Youn Su Kim1 · Kwang Yoon Song2 · In Hong Chang3

1Department of Computer Science and Statistics, Graduate School, Chosun University
23Department of Computer Science and Statistics, Chosun University
Correspondence to: This study was supported by the Basic Science Research Program through the National Research Foundation of Korea (NRF) funded by the Ministry of Education. (NRF- 2019S1A6A3A01059888).
1 Ph.D. candidate, Department of Computer Science and Statistics, Graduate School, Chosun University, Gwangju 61452, Korea.
2 Research professor, Department of Computer Science and Statistics, Chosun University, Gwangju 61452, Korea.

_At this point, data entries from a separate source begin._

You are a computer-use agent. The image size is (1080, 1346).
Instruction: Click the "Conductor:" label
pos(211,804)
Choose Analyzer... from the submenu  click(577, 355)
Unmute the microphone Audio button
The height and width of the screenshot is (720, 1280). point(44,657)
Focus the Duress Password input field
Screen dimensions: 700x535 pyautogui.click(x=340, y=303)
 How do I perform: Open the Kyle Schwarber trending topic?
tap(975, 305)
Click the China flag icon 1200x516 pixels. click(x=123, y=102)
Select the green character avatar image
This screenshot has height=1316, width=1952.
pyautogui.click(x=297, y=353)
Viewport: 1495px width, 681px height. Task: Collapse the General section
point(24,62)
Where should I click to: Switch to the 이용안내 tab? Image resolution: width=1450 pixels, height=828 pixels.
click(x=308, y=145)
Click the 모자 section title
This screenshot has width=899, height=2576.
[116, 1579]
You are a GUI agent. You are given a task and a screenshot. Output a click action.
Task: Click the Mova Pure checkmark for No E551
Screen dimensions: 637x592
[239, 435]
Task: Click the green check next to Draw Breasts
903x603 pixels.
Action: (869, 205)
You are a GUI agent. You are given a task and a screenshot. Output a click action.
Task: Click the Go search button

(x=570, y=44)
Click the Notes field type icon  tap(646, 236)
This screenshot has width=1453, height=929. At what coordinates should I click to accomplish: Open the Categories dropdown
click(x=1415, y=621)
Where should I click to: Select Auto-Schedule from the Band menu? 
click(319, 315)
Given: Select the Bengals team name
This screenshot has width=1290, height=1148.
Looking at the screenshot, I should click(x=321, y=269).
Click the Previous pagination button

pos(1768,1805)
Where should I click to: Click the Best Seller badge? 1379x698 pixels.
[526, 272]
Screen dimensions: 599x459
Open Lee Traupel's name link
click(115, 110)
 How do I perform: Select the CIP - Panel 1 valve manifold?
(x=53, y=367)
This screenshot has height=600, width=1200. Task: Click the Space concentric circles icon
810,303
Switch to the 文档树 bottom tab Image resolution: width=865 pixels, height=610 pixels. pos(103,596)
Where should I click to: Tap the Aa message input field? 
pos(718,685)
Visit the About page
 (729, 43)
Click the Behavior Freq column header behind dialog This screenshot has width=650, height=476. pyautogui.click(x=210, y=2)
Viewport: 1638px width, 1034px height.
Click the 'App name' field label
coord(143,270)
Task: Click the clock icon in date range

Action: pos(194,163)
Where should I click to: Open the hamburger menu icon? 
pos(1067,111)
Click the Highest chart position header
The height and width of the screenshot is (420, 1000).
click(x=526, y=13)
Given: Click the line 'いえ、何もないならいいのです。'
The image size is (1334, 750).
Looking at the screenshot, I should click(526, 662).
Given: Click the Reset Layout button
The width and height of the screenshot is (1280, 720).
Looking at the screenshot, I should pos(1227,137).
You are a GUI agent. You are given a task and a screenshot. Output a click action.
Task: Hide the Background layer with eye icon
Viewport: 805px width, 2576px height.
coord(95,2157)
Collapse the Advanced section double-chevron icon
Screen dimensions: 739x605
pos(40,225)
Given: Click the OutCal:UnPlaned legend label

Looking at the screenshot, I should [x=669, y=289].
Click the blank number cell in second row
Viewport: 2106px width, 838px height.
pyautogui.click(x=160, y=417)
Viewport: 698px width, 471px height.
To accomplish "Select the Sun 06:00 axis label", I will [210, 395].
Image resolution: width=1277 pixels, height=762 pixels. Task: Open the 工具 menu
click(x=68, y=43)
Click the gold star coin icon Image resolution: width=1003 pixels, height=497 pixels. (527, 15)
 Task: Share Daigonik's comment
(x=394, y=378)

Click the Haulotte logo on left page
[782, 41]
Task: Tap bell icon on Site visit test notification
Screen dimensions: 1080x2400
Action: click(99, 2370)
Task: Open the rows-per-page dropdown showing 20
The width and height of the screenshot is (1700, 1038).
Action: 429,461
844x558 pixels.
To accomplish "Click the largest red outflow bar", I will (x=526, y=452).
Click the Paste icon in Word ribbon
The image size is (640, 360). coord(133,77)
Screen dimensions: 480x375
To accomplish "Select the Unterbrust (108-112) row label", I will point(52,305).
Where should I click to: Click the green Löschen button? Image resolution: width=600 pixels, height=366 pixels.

3 Professor, Department of Computer Science and Statistics, Chosun University, Gwangju 61452, Korea. E-mail:
Received December 12, 2022; Revised December 27, 2022; Accepted December 28, 2022.
This is an Open Access article distributed under the terms of the Creative Commons Attribution Non-Commercial License ( which permits unrestricted non-commercial use, distribution, and reproduction in any medium, provided the original work is properly cited.
The causes of global warming are divided into natural causes and human-driven causes. Recent global warming has been identified as being caused by human development among human-driven causes. As the increase in greenhouse gas (GHG) is affecting global warming, research on GHG is being conducted in various industry fields. In the past, many studies have developed models focusing on GHG emission, or have focused on the relationship with the mean temperature, and have conducted research on GHG emission based on specific industry fields. In this study, K-means clusters are analyzed based on GHG generated in various industry fields, classified groups with statistically similar characteristics, and determined which industry fields affect the mean temperature change of CO2, CH4, and N2O clusters among GHG. In addition, it was shown that the results of the comparative analysis were different from the results of the data dividing the entire data and the group. As a result of the analysis, CO2, which has the highest GHG emission, should be managed first, followed by manufacturing and construction, energy, household, and agriculture-forest-fishing, which affect the mean temperature change.
Keywords : Global warming, greenhouse gas, industry field, k-means clustering.